Yeni yöntemle sağlıklı doku ile kanserli doku ve diğer doku tipleri arasındaki farkların laser desorpsiyon kütle spektroskopi kullanılarak ortaya çıkarıldığını anlatan Kılıç, şu değerlendirmede bulundu:
"Bu teknik, cerrahların tümör ve sağlıklı doku arasında kalan sınır dokuyu belirgin bir şekilde ayırt etmelerine imkan sağlayacak ve ilave cerrahi operasyon gereksinimlerini büyük ölçüde azaltacaktır. SÜ araştırma grubu tarafından gerçekleştirilen bu çalışmalarla dünyada henüz bulunmayan bir yöntem geliştirildi. Teknolojisi geliştirilip prototipi üretilerek gerekli patent çalışmalarının tamamlanması planlanıyor."

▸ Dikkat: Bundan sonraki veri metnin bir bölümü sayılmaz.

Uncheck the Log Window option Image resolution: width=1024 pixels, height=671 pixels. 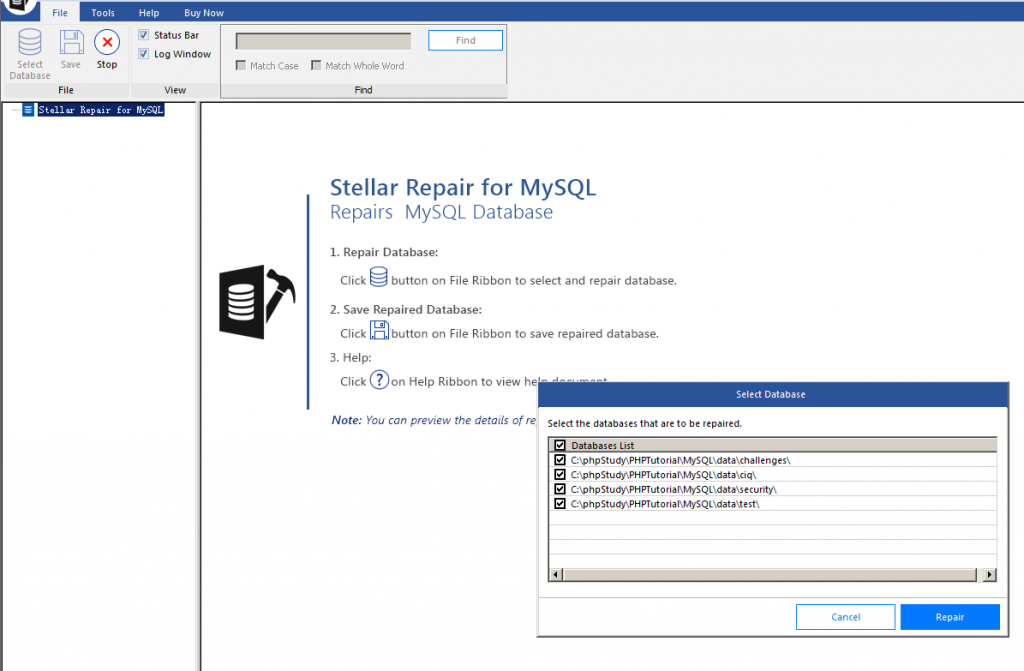(144, 52)
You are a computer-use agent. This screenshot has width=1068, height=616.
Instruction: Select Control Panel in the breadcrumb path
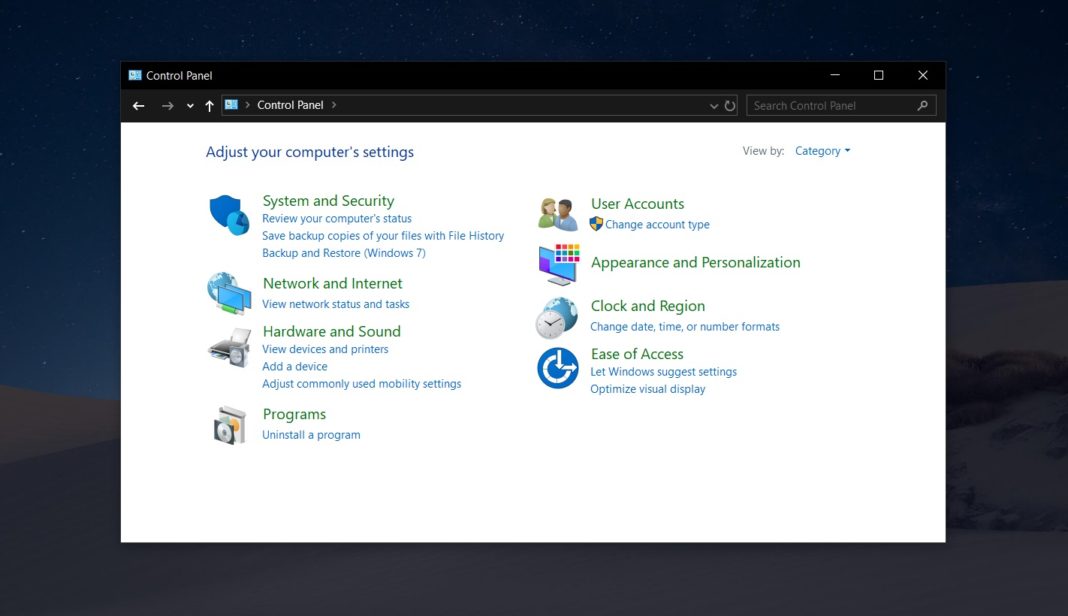pos(290,104)
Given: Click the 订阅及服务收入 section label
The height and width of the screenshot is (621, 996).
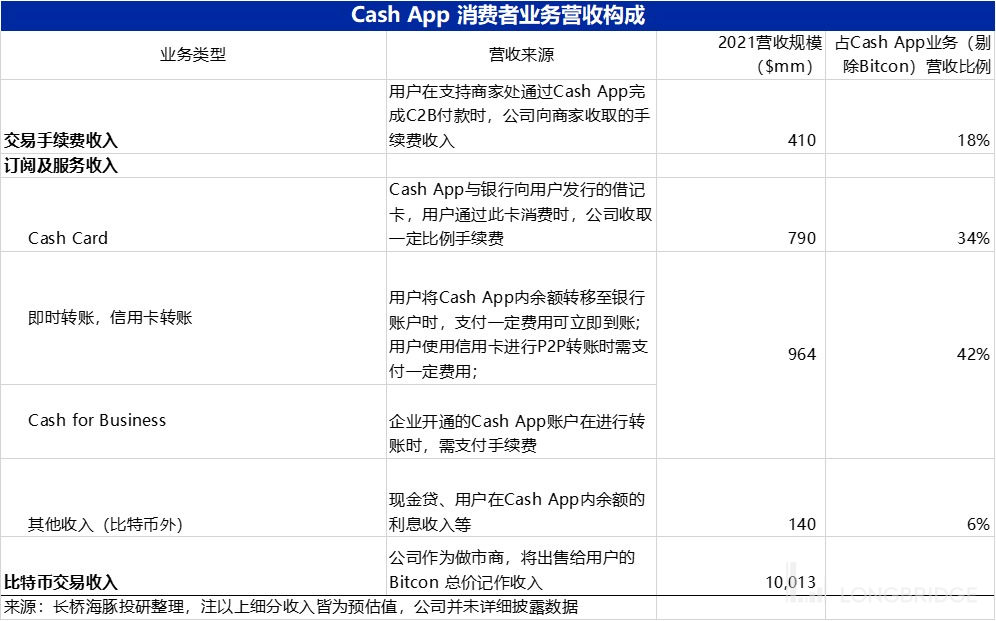Looking at the screenshot, I should [62, 166].
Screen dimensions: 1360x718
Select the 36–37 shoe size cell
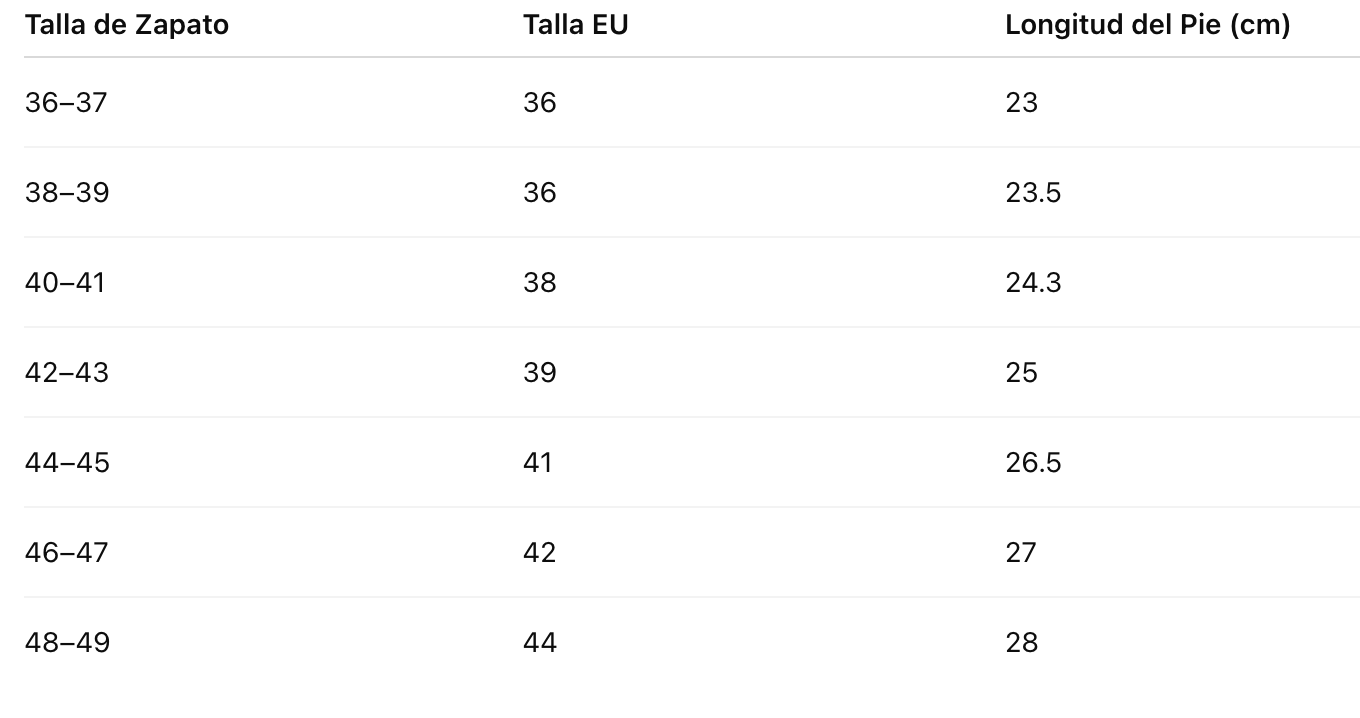(66, 103)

- Yöntemin dünyaya pazarlanması hedefleniyor
Kılıç, yeni kanser teşhis yönteminin hızlı ve güvenilir olduğuna işaret ederek şunları kaydetti:
"Her klinikte kullanılabilecek, yeni, ileri teknoloji ürünü olan bu sistemin bütün dünyaya yerli, milli, ileri teknoloji ürünü olarak pazarlanması hedefleniyor. Geliştirilen teknikle hasta vücudunda herhangi bir kesiye sebebiyet vermeden, kanamanın gerçekleşmesine sebep olmadan, hastadan parça almadan, akciğer, böbrek, karaciğer, göğüs ve ana damarlar gibi hassas organlarda yaralanmaya sebebiyet vermeden teşhis yapılabilecek. Özellikle ciğerlerden parça alınması süreçleri dikkate alınacak olursa hastaya narkoz verilmeksizin, patolojik parça alınmasının ne kadar ızdırap verici bir süreç olduğu gerçeğinden hareketle beyinden parça alınmasının çok zor ve riskli olduğu göz önüne alınacak olursa hasta üzerinde herhangi bir yaralanmaya, kesiğe ve kanamaya meydan vermeksizin gerçekleştirilebilecek bir güvenilir ve hızlı teşhis sürecinin bu alanda gerçek bir dönüm noktası olduğu tartışılmaz bir gerçektir."
Araştırma ve çalışma ekibinde yeni yönteme en büyük katkıyı Dr. Yasemin Gündoğdu'nun hazırladığı doktora teziyle sunduğunu aktaran Kılıç, patolojik numune hazırlanması ve sonuçlar ışığında ekibin yönlendirilmesini Doç. Dr. Pınar Karabağlı'nın, numune sağlanması ve veri analizlerini Prof. Dr. Hüsnü Alptekin'in yaptığını ifade etti.